:: Text passage ::
Item
1.01 Entry into a Material Definitive Agreement.
As
previously disclosed, on June 4, 2019, SINTX Technologies, Inc. (the “Company”) entered into an Equity Distribution
Agreement, dated June 4, 2019 (the “Distribution Agreement”), with Maxim Group LLC (“Maxim”). Since June
4, 2019, the Company has sold the maximum number of shares of its common stock, $0.01 par value per share, available under the
Distribution Agreement. On September 12, 2019, the Company and Maxim entered into an amendment (the “Amendment”) to
the Distribution Agreement to increase the number of shares of the Company’s common stock that may be sold from time to
time from $1,600,000 to an aggregate offering price of $2,512,000 (the “Shares”) through Maxim, as agent (the
“Offering”). On September 12, 2019, the Company filed a prospectus supplement with the Securities and Exchange Commission
in connection with the Offering (the “Prospectus Supplement”) under its existing Registration Statement on Form S-3
(File No 333-230492), which became effective on April 5, 2019 (the “Registration Statement”). The Amendment also provides
that the Distribution Agreement, as amended, and the Offering will terminate upon the earlier of (i) the sale of Shares having
an aggregate offering price of $2,512,000, (ii) the termination by either the Agent or the Company upon the provision of
fifteen (15) days written notice, or (iii) September 12, 2020. No other changes were made to the terms of the Distribution
Agreement.
:::
:: Record excerpts ::
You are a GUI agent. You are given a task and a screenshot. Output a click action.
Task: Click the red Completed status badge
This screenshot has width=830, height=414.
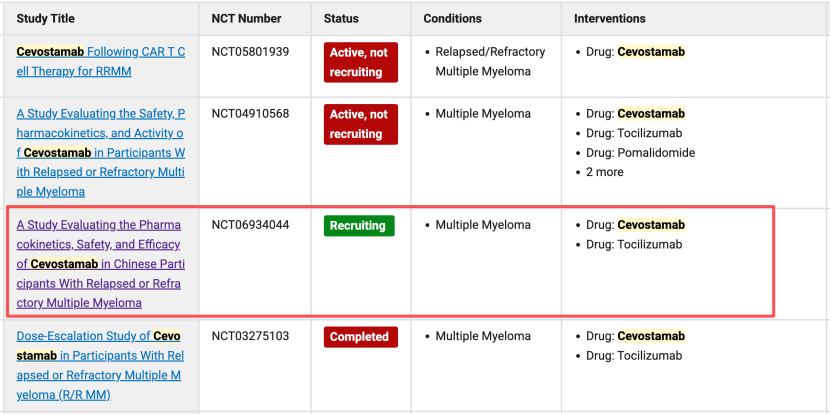360,337
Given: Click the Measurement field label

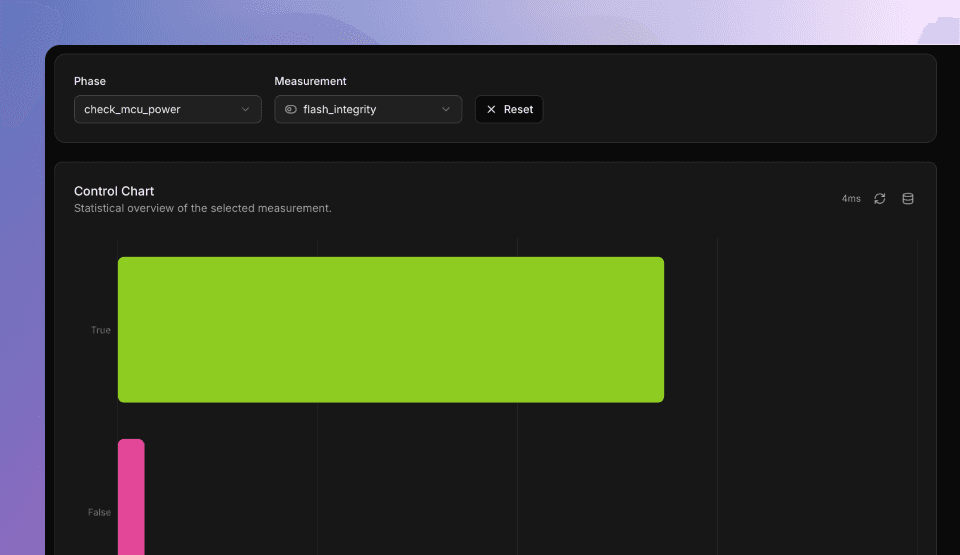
:::
**Complete the following:**
• A. Which terms does the SINTX filing define by putting them in quotation marks inside parentheses?
• B. Write the next part of the SINTX filing, starting after its last sentence.
The data has no connection to the SINTX filing.

**Answers to the exercise:**
• A. Company, Distribution Agreement, Maxim, Amendment, Shares, Offering, Prospectus Supplement, Registration Statement

• B.
The
Company intends to use the net proceeds from the sale of Shares for working capital and general corporate purposes. The Company
may also use a portion of the net proceeds to invest in or acquire businesses or technologies that the Company believes are complementary
to its own, although the Company has no current plans, commitments or agreements with respect to any acquisitions as of the date
of this Current Report on Form 8-K.
The
foregoing description of the Amendment does not purport to be complete and is qualified in its entirety by reference to the full
text of the Amendment, a copy of which is filed hereto as Exhibit 10.1.
This
Current Report on Form 8-K shall not constitute an offer to sell or the solicitation of an offer to buy the Shares, nor shall
there by any offer, solicitation or sale of the Shares in any state or country in which such offer, solicitation or sale would
be unlawful prior to registration or qualification under the securities laws of any such state or country.
Dorsey
& Whitney LLP, counsel to the Company, has issued a legal opinion relating to the Shares. A copy of this legal opinion, including
the consent included therein, is attached as Exhibit 5.1 hereto.
Any
shares offered and sold in the Offering will be issued pursuant to the Company’s Registration Statement, the prospectus
and the Prospectus Supplement relating to the Offering.
Forward-Looking
Statements
This
current report on Form 8-K contains forward-looking statements within the meaning of the Private Securities Litigation Reform
Act of 1995 (“PSLRA”). Such forward-looking statements include but are not limited to statements about the Offering
and other statements that are not historical facts. These forward-looking statements are subject to risks and uncertainties that
may cause actual results or events to differ materially from those projected, including but not limited to the risks that the
Offering does not occur when expected or at all because required conditions to closing are not satisfied on a timely basis or
at all. Readers are cautioned not to place undue reliance on the forward-looking statements, which speak only as of the date on
which they are made and reflect management’s current estimates, projections, expectations and beliefs. The Company undertakes
no obligation to publicly revise or update the forward-looking statements to reflect events or circumstances that arise after
the date of this report.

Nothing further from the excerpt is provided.